Thanks for the answers, I see I was off base in some places. Let me do some speculating here, and if I’m still going off base, let me know:

  1. There have been a group of encoders developed for the Spatial Pooler. A simple one is for consecutive numbers. So an encoding for a number like 5 overlaps a lot with 6, but not so much with 8. So in that case, we deliberately design SDRs to reflect a similarity in the meaning of the input.
    Presumably, in the pooler layer, the SDR representation for 5 will also be more similar to that of 6 than of 8, even though the connections to the pooler layer are random (though you can have a radius beyond which there are no connections to a minicolumn)
    Now lets take a 2-D location input into a 2-D spatial pooler. If this input represents location, then location is automatically topographically organized so that similar locations have a similar representation. I would think that again, even though the connections to the pooler layer are random, that the upper layer SDR patterns for ‘top left’ location would be more similar to ‘near top left’ than to ‘center’ or ‘bottom right’ for instance.
    You say that a goal of the theory is about keeping representations unique.

══════════════════════════════

* _The task_:
Copy the spatial pooler post above in full, word for word. Draw only on the spatial pooler post above.

* _Data extract_:
══════════════════════════════

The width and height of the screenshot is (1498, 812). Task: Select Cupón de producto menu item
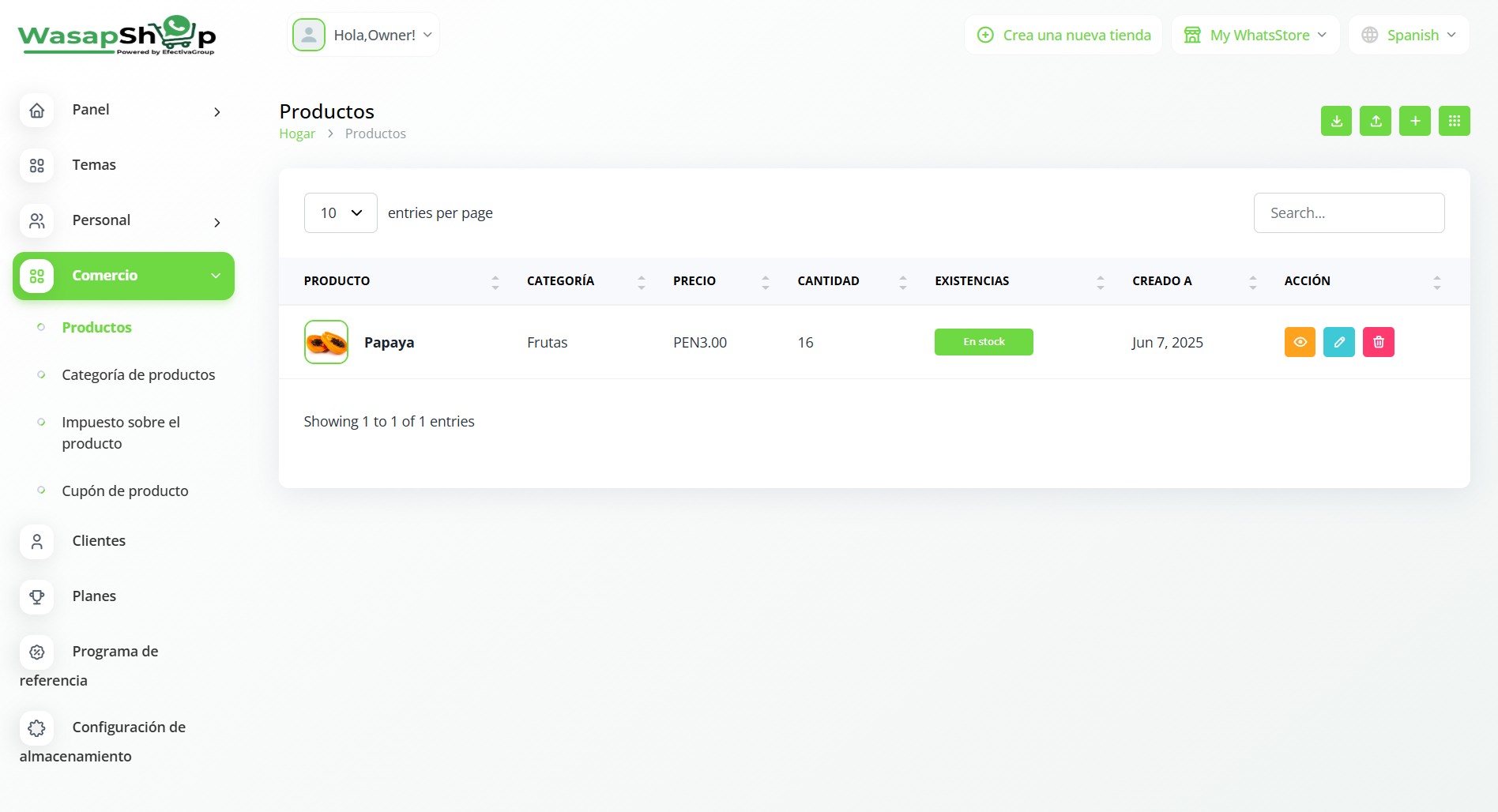click(x=125, y=491)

══════════════════════════════

* _Task solution_:
Thanks for the answers, I see I was off base in some places. Let me do some speculating here, and if I’m still going off base, let me know:

  1. There have been a group of encoders developed for the Spatial Pooler. A simple one is for consecutive numbers. So an encoding for a number like 5 overlaps a lot with 6, but not so much with 8. So in that case, we deliberately design SDRs to reflect a similarity in the meaning of the input.
    Presumably, in the pooler layer, the SDR representation for 5 will also be more similar to that of 6 than of 8, even though the connections to the pooler layer are random (though you can have a radius beyond which there are no connections to a minicolumn)
    Now lets take a 2-D location input into a 2-D spatial pooler. If this input represents location, then location is automatically topographically organized so that similar locations have a similar representation. I would think that again, even though the connections to the pooler layer are random, that the upper layer SDR patterns for ‘top left’ location would be more similar to ‘near top left’ than to ‘center’ or ‘bottom right’ for instance.
    You say that a goal of the theory is about keeping representations unique.